Mokuaikaua represents the “new” western architecture of early 19th-century Hawai‘i and is a symbol of Hawai‘i’s missionary past. Its roof and iconic steeple were built with ‘ōhi‘a wood that had been cured in the ocean. Its walls are constructed of lava rock believed to be built out of stones taken from a nearby heiau, and mortared coral. It was added to the National Register of Historic Places in 1978.
In 2014, Mokuaikaua Church was named to both the National and Hawai‘i lists of Most Endangered historic sites due to its need for major repair and restoration. Damage includes large cracks in the south corner walls from an earthquake in 2006, termite damage of the steeple, and an aging wiring and electrical system.
Pastor David de Carvalho and the church’s Restoration Committee realized raising the money to properly restore the church would take community support on a grand level. They envisioned a mobilization campaign to educate and inspire. The Sam and Mary Cooke Preservation Fund for Hawai‘i has provided much needed funds to re-purpose the “Thaddeus Room” located in the back of the sanctuary as a community awareness room and exhibit to showcase the unique history of the church, its current state of disrepair and the steps needed to restore it. The campaign to raise awareness and funds utilizes media, print and other outreach materials effectively to build the community momentum and harness the support needed to successfully restore the church.

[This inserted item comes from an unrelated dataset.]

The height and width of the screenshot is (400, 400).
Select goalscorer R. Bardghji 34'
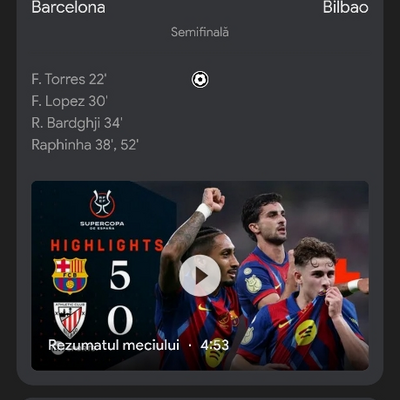pyautogui.click(x=77, y=123)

“The repurposed Thaddeus room has been very informative, educational and has definitely brought a greater awareness and of the rich history of our church to the local community and visitors. And having the visual portion of the room has increased our donations. During the course of my work day I’ll pass by the room and see people sitting at the conference table watching the videos and getting information about our church and the restoration. It’s definitely been beneficial for the church, the community and visitors. The church’s restoration is a large project and required us to start somewhere and take small steps toward our larger goal. As recipients of the Sam and Mary Cooke Preservation Fund for Hawai‘i, we’ve been able to do just that,” said Tanya Manasas, Assistant Administrator, Mokuaikaua Church.